WHAT IS NEEDED:
Locate every line below that contains the word "computer" and copy it.

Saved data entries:
BEGIN
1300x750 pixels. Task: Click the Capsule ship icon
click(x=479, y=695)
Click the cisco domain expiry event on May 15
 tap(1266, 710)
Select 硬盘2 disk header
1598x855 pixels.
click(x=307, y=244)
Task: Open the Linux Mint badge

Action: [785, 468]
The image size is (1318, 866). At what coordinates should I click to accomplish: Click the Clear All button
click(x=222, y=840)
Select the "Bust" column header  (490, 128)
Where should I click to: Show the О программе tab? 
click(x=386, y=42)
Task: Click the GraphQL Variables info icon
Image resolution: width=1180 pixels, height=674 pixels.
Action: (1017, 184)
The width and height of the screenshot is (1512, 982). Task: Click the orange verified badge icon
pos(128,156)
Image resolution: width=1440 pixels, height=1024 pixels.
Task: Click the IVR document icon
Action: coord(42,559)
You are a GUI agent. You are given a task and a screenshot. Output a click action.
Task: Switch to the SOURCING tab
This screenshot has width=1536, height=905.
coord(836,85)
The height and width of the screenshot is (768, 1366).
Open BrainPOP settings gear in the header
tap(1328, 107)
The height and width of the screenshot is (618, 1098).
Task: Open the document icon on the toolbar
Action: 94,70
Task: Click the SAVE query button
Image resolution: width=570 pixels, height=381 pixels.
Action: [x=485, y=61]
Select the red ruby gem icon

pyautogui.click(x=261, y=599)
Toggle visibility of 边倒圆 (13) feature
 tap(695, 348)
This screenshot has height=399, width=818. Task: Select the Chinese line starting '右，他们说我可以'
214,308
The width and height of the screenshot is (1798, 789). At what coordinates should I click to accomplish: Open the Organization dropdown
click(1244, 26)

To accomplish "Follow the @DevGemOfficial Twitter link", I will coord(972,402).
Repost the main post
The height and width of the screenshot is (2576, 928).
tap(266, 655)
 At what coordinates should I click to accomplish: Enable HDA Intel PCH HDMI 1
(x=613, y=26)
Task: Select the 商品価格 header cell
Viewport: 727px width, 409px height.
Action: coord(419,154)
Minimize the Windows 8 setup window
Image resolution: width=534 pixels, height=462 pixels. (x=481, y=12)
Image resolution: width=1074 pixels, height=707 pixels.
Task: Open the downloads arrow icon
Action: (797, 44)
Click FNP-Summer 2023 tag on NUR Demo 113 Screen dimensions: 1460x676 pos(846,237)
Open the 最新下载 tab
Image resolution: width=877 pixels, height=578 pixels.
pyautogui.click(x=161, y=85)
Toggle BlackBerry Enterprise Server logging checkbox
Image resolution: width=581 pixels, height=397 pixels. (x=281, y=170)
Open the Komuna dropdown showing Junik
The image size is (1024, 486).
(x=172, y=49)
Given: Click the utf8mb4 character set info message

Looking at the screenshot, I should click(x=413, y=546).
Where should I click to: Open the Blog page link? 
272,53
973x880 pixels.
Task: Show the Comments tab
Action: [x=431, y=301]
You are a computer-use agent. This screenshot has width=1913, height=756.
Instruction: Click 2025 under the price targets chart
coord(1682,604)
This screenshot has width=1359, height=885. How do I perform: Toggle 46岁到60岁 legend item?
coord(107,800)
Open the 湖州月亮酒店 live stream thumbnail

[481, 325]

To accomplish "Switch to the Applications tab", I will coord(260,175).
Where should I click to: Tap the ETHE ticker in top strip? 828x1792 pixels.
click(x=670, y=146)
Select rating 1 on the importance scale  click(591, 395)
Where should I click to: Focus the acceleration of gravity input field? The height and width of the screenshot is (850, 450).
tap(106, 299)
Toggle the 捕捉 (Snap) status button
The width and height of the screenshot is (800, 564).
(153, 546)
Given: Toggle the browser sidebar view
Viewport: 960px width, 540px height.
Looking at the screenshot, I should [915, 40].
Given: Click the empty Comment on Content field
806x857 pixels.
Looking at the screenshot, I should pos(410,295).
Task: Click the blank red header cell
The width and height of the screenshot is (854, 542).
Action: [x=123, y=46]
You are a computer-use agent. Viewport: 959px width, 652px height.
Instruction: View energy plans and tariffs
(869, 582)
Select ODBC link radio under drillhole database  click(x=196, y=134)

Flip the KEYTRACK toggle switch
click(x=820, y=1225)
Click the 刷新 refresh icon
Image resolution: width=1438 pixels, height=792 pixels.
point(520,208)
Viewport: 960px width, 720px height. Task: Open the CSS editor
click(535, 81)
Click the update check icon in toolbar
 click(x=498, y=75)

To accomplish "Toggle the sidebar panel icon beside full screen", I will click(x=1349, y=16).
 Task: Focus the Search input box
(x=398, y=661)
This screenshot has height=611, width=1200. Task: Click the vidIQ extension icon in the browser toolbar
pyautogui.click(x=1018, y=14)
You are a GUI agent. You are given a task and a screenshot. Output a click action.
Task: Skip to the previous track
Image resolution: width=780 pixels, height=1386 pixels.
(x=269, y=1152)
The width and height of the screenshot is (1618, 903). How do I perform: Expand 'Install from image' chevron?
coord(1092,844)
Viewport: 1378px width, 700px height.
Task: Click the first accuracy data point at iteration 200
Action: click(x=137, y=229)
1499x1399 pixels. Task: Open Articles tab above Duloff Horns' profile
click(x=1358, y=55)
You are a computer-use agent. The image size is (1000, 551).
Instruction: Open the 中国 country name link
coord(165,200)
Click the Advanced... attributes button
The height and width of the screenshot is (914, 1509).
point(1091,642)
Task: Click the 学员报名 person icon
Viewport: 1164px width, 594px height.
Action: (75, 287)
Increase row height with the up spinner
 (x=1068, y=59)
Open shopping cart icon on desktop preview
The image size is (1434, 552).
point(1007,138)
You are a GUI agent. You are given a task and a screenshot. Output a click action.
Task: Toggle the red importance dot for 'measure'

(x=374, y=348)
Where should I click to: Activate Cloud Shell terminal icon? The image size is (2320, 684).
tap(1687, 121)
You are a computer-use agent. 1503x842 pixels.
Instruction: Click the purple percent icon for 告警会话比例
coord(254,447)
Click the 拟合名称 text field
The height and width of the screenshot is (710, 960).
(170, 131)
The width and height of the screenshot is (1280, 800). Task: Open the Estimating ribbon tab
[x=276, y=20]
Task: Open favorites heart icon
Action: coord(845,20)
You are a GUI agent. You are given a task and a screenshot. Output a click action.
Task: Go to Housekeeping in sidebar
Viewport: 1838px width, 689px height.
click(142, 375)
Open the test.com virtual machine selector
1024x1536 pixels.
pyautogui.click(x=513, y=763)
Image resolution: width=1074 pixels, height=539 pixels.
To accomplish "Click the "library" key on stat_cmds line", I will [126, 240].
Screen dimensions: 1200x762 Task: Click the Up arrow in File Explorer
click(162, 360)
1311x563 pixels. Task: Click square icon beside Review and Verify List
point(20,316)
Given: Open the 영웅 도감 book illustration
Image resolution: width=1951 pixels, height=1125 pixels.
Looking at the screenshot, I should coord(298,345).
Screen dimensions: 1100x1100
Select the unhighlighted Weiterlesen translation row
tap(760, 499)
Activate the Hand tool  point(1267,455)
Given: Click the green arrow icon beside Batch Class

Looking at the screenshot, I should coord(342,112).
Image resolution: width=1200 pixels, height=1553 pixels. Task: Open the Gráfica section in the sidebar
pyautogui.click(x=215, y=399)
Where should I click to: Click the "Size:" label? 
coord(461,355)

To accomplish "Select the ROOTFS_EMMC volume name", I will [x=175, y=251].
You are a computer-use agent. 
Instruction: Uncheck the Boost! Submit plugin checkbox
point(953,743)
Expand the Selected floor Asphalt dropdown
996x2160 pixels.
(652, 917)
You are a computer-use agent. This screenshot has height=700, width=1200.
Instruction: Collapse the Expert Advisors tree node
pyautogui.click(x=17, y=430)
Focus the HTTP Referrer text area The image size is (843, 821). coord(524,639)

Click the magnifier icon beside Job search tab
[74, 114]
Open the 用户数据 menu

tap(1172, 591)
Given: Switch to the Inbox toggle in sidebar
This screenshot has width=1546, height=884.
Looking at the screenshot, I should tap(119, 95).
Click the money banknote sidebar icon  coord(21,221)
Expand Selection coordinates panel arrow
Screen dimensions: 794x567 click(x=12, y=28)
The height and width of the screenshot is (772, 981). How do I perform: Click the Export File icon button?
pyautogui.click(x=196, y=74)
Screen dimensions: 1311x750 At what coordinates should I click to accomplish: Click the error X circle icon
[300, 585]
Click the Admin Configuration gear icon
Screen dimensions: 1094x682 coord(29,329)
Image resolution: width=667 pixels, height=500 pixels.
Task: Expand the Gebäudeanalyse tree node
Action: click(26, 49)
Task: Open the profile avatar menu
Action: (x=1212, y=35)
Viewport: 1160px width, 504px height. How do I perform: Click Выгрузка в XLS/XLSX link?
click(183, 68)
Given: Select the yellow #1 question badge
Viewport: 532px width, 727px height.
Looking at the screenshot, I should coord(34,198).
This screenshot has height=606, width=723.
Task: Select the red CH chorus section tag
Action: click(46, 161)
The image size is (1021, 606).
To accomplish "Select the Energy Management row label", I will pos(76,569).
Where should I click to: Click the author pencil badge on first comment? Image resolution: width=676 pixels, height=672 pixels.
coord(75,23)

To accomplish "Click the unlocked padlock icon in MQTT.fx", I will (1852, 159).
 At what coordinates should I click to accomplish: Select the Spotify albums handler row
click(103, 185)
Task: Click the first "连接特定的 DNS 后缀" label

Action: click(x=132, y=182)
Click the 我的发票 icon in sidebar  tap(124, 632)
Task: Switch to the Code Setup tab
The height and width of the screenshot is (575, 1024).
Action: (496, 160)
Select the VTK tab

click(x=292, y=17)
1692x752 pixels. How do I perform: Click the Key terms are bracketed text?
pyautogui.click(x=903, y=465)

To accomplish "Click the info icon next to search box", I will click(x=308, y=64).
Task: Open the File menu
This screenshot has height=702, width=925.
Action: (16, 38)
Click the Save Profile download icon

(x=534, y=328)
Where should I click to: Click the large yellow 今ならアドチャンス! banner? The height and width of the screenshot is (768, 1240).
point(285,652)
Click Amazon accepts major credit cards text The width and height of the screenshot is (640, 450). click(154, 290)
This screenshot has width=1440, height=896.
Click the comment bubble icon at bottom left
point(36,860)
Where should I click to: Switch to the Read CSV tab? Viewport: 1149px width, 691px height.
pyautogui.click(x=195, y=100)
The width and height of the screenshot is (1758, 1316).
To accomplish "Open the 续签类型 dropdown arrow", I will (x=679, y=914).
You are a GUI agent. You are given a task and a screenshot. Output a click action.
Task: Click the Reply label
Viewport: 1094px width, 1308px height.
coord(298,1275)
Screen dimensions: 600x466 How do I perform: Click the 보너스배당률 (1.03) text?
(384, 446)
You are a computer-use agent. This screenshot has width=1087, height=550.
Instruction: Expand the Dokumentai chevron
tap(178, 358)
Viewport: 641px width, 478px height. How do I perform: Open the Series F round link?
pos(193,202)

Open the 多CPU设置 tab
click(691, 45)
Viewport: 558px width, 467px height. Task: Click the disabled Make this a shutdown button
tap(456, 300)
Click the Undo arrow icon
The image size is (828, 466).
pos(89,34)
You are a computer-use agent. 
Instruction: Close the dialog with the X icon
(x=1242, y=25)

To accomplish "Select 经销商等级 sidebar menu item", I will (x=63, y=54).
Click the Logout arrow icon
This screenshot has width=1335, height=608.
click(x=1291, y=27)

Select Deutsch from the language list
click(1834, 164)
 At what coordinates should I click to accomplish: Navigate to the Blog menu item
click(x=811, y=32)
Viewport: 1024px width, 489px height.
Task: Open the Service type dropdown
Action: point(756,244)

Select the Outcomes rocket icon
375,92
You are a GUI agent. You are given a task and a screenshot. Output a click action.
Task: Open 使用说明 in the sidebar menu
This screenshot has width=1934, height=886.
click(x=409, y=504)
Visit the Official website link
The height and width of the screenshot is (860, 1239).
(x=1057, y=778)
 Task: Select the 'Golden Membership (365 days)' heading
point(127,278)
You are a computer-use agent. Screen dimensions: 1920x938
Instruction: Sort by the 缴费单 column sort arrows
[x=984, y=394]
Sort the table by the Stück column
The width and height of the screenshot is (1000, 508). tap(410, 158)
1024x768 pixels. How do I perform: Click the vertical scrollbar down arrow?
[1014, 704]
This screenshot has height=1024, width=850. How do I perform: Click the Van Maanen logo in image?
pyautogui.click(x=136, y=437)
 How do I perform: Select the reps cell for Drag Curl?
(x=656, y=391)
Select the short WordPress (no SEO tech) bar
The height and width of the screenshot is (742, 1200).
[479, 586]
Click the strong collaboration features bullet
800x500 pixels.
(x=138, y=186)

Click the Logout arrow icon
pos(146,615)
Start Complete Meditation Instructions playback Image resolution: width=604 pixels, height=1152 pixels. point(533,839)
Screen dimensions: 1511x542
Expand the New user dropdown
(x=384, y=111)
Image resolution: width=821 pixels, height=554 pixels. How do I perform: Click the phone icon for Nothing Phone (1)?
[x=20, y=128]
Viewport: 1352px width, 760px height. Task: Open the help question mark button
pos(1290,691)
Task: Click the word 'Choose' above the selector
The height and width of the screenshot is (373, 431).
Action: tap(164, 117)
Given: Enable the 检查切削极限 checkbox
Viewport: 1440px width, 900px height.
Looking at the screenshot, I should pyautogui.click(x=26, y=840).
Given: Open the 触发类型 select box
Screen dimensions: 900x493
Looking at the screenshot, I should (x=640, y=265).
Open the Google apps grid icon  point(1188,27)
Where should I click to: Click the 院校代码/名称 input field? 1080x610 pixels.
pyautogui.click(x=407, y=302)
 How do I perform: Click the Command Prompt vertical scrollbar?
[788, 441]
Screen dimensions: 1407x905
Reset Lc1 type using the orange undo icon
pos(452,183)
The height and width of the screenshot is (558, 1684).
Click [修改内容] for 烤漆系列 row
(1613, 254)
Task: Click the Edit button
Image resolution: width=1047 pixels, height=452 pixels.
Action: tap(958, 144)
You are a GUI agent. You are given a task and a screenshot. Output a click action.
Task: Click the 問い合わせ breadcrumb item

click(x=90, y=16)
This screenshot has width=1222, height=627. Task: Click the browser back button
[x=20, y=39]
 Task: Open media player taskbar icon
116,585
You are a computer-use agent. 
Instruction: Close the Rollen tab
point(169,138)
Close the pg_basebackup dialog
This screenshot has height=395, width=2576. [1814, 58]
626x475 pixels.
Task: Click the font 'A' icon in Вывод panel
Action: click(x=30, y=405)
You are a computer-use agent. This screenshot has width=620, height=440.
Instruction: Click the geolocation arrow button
END
REPLY:
You are a computer-use agent. This screenshot has width=1913, height=756.
You are a computer-use agent. Viewport: 959px width, 652px height.
You are a computer-use agent. The image size is (1000, 551).
You are a computer-use agent. 1503x842 pixels.
You are a computer-use agent. 
You are a computer-use agent. This screenshot has height=700, width=1200.
You are a computer-use agent. This screenshot has width=1087, height=550.
You are a computer-use agent. 
You are a computer-use agent. Screen dimensions: 1920x938
You are a computer-use agent. 
You are a computer-use agent. This screenshot has width=620, height=440.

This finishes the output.